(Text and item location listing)
● ● ●
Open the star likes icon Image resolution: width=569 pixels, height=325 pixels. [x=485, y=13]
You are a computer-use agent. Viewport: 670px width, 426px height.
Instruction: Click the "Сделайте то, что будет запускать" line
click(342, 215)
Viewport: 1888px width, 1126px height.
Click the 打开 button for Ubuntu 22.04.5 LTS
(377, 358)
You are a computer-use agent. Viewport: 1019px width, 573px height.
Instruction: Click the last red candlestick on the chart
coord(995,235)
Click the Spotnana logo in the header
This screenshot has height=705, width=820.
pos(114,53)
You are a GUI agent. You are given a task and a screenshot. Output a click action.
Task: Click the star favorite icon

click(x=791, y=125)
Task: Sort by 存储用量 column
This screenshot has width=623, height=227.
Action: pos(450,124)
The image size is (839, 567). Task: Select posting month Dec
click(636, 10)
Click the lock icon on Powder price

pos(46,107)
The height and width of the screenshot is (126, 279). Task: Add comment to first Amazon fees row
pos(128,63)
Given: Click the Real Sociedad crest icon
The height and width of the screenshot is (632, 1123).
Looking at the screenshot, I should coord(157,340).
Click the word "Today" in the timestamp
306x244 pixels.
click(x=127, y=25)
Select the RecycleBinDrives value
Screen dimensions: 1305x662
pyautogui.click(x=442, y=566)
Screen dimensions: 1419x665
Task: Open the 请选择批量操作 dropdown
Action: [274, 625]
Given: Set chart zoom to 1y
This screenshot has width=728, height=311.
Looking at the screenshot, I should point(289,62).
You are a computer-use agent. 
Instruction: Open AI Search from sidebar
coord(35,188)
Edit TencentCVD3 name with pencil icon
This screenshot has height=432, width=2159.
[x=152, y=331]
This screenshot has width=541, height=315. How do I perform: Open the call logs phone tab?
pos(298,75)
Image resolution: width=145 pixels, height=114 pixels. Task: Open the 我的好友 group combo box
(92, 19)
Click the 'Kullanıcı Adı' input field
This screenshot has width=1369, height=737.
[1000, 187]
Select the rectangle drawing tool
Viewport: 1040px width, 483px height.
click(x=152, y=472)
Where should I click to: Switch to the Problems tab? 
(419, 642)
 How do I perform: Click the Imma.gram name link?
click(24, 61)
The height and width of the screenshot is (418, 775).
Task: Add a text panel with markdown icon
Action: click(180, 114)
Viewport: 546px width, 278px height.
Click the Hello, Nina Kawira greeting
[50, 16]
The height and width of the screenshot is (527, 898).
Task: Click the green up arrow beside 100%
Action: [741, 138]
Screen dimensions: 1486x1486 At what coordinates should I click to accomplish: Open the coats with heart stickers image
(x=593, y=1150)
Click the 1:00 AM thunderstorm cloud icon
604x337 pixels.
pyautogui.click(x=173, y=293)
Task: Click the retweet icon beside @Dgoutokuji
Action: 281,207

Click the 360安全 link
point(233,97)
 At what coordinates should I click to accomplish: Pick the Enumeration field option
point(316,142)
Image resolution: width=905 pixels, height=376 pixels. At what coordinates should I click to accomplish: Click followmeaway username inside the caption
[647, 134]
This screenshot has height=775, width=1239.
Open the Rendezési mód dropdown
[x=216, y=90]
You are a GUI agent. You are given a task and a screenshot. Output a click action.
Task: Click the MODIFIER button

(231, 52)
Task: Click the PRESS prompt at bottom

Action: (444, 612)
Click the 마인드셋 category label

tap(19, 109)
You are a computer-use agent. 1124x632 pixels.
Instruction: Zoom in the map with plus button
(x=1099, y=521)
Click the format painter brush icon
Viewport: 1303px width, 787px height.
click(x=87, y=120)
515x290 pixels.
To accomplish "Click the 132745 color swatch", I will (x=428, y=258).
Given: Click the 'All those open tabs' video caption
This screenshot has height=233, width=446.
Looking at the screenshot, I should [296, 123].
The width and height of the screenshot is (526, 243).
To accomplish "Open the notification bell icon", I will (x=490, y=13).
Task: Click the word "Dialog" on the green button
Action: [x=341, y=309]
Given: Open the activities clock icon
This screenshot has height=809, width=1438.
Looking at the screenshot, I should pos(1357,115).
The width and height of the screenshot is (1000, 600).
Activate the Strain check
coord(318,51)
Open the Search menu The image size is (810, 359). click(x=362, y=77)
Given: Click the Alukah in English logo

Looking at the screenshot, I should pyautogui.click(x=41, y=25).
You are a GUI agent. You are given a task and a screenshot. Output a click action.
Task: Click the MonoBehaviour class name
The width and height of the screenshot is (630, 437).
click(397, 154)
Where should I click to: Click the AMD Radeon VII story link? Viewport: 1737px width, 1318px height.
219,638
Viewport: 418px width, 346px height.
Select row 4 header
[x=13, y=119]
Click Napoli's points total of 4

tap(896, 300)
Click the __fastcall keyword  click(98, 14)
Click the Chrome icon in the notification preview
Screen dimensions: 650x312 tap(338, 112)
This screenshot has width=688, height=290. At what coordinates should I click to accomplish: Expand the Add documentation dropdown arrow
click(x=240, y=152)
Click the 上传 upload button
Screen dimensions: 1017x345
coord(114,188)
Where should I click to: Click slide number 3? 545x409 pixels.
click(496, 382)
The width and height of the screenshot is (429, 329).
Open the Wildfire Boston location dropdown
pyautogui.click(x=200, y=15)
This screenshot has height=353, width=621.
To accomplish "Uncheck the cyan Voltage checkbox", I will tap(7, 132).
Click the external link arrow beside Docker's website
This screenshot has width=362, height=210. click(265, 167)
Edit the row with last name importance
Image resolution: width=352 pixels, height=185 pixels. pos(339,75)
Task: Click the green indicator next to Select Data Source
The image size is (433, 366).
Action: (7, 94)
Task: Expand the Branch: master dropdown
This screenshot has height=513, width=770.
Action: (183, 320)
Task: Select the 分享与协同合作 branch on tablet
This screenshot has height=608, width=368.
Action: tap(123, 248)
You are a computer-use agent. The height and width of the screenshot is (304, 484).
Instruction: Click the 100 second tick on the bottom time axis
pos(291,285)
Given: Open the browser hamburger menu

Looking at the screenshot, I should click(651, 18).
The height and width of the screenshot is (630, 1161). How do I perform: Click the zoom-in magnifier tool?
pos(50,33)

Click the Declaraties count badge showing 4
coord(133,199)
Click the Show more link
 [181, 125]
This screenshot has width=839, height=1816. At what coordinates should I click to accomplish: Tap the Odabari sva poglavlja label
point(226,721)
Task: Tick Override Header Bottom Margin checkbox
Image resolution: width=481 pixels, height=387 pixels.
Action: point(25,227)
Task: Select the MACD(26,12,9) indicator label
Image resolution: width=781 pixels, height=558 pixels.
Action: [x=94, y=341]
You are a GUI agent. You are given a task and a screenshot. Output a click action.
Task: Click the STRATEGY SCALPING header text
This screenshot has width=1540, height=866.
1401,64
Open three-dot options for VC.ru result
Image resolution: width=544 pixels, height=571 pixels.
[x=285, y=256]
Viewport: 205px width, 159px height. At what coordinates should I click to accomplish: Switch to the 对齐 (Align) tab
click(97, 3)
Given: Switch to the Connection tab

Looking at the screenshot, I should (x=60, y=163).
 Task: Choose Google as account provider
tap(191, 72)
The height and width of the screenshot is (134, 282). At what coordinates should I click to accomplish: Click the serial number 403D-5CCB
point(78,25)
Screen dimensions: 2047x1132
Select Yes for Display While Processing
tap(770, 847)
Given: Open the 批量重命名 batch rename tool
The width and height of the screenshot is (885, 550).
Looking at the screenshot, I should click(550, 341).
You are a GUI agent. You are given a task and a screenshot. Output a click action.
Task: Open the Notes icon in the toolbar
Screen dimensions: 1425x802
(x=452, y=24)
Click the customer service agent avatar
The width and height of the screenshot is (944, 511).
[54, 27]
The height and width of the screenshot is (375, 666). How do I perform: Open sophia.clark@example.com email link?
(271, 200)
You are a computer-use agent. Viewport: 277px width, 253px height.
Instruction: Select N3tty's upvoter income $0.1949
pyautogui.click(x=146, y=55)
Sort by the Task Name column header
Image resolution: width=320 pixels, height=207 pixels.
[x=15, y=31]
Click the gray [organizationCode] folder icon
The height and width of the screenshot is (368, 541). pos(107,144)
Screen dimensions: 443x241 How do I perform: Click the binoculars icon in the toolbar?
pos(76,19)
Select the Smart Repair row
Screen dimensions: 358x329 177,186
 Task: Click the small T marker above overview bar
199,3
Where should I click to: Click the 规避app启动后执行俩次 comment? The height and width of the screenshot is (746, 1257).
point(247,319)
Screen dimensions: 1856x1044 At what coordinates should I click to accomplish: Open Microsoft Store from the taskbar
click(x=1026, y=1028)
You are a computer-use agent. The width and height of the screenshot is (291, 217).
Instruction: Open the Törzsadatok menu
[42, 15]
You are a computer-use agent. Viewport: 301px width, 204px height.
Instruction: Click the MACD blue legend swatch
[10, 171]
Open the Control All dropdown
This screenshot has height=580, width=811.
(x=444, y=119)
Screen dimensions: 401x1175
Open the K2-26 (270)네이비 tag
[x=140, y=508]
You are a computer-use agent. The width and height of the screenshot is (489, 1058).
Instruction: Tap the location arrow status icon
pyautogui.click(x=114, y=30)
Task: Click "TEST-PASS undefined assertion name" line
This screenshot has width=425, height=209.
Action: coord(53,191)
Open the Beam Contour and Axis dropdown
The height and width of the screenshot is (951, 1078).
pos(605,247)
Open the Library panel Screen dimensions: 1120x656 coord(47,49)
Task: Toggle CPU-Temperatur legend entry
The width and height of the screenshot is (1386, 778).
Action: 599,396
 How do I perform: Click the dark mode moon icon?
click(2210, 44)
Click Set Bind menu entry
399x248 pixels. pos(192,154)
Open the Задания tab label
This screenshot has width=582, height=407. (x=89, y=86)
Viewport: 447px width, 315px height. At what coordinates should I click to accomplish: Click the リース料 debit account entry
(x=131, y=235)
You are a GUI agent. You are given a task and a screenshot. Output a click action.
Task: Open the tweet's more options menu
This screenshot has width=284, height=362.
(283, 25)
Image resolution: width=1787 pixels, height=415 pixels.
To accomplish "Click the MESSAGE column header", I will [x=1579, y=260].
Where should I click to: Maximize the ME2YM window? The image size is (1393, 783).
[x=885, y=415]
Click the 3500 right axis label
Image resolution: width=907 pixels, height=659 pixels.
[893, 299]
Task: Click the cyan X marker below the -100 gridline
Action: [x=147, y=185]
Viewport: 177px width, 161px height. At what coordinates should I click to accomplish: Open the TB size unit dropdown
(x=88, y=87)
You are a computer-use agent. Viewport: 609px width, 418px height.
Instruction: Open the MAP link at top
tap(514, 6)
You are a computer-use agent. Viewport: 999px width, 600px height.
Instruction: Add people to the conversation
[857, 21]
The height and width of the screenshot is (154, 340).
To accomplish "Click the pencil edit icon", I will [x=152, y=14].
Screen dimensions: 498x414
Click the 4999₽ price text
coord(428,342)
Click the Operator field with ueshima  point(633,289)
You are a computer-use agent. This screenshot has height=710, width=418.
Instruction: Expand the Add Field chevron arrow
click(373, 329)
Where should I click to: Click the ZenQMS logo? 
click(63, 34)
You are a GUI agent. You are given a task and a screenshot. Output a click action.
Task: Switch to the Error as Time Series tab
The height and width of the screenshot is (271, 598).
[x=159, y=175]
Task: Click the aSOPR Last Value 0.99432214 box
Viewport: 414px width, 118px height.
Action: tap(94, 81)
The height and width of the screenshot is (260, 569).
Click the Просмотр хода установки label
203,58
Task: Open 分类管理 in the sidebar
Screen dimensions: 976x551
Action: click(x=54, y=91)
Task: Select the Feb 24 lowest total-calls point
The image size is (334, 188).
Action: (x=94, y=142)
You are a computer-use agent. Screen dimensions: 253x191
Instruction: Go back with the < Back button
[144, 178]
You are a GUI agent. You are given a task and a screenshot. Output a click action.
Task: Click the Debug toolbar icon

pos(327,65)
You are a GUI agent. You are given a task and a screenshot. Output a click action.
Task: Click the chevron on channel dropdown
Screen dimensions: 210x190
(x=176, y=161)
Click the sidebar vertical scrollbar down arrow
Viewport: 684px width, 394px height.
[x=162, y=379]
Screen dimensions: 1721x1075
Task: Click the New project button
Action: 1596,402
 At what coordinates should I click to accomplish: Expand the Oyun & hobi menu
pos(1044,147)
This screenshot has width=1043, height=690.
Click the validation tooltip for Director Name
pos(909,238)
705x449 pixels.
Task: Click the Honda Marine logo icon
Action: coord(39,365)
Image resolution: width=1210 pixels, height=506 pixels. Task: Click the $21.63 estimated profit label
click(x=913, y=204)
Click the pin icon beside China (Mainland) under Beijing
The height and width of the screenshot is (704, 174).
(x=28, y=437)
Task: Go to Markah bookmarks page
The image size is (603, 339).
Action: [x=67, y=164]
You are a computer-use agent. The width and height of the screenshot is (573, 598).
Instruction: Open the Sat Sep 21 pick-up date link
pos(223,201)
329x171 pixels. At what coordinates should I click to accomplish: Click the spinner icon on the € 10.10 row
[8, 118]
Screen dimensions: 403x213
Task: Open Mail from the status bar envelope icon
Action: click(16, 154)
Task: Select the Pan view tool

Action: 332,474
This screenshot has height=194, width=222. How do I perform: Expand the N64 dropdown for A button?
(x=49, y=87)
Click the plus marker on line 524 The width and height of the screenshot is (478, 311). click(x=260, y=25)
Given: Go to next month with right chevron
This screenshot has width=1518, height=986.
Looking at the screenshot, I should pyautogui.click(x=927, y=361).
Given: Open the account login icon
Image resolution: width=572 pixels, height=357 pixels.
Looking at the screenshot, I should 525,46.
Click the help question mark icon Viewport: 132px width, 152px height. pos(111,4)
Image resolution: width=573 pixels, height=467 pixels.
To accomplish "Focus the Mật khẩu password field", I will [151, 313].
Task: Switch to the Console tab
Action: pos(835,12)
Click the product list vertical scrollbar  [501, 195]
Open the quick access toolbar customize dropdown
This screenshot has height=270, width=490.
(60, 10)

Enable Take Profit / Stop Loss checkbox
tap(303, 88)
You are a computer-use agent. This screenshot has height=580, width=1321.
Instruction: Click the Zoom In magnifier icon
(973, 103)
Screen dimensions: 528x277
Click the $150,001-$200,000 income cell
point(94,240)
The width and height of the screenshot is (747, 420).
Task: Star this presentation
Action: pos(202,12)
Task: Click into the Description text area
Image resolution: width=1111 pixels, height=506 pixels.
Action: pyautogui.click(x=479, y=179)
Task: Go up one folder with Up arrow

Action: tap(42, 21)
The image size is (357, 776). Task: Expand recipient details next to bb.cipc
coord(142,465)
● ● ●
What is being asked: Copy the part of the listing above that opens with the line containing "Given: Switch to the Connection tab" and closes with the line containing "[x=140, y=508]", keeping every line exactly the same.

Answer to this exercise:
Given: Switch to the Connection tab

Looking at the screenshot, I should (x=60, y=163).
 Task: Choose Google as account provider
tap(191, 72)
The height and width of the screenshot is (134, 282). At what coordinates should I click to accomplish: Click the serial number 403D-5CCB
point(78,25)
Screen dimensions: 2047x1132
Select Yes for Display While Processing
tap(770, 847)
Given: Open the 批量重命名 batch rename tool
The width and height of the screenshot is (885, 550).
Looking at the screenshot, I should click(550, 341).
You are a GUI agent. You are given a task and a screenshot. Output a click action.
Task: Open the Notes icon in the toolbar
Screen dimensions: 1425x802
(x=452, y=24)
Click the customer service agent avatar
The width and height of the screenshot is (944, 511).
[54, 27]
The height and width of the screenshot is (375, 666). How do I perform: Open sophia.clark@example.com email link?
(271, 200)
You are a computer-use agent. Viewport: 277px width, 253px height.
Instruction: Select N3tty's upvoter income $0.1949
pyautogui.click(x=146, y=55)
Sort by the Task Name column header
Image resolution: width=320 pixels, height=207 pixels.
[x=15, y=31]
Click the gray [organizationCode] folder icon
The height and width of the screenshot is (368, 541). pos(107,144)
Screen dimensions: 443x241 How do I perform: Click the binoculars icon in the toolbar?
pos(76,19)
Select the Smart Repair row
Screen dimensions: 358x329 177,186
 Task: Click the small T marker above overview bar
199,3
Where should I click to: Click the 规避app启动后执行俩次 comment? The height and width of the screenshot is (746, 1257).
point(247,319)
Screen dimensions: 1856x1044 At what coordinates should I click to accomplish: Open Microsoft Store from the taskbar
click(x=1026, y=1028)
You are a computer-use agent. The width and height of the screenshot is (291, 217).
Instruction: Open the Törzsadatok menu
[42, 15]
You are a computer-use agent. Viewport: 301px width, 204px height.
Instruction: Click the MACD blue legend swatch
[10, 171]
Open the Control All dropdown
This screenshot has height=580, width=811.
(x=444, y=119)
Screen dimensions: 401x1175
Open the K2-26 (270)네이비 tag
[x=140, y=508]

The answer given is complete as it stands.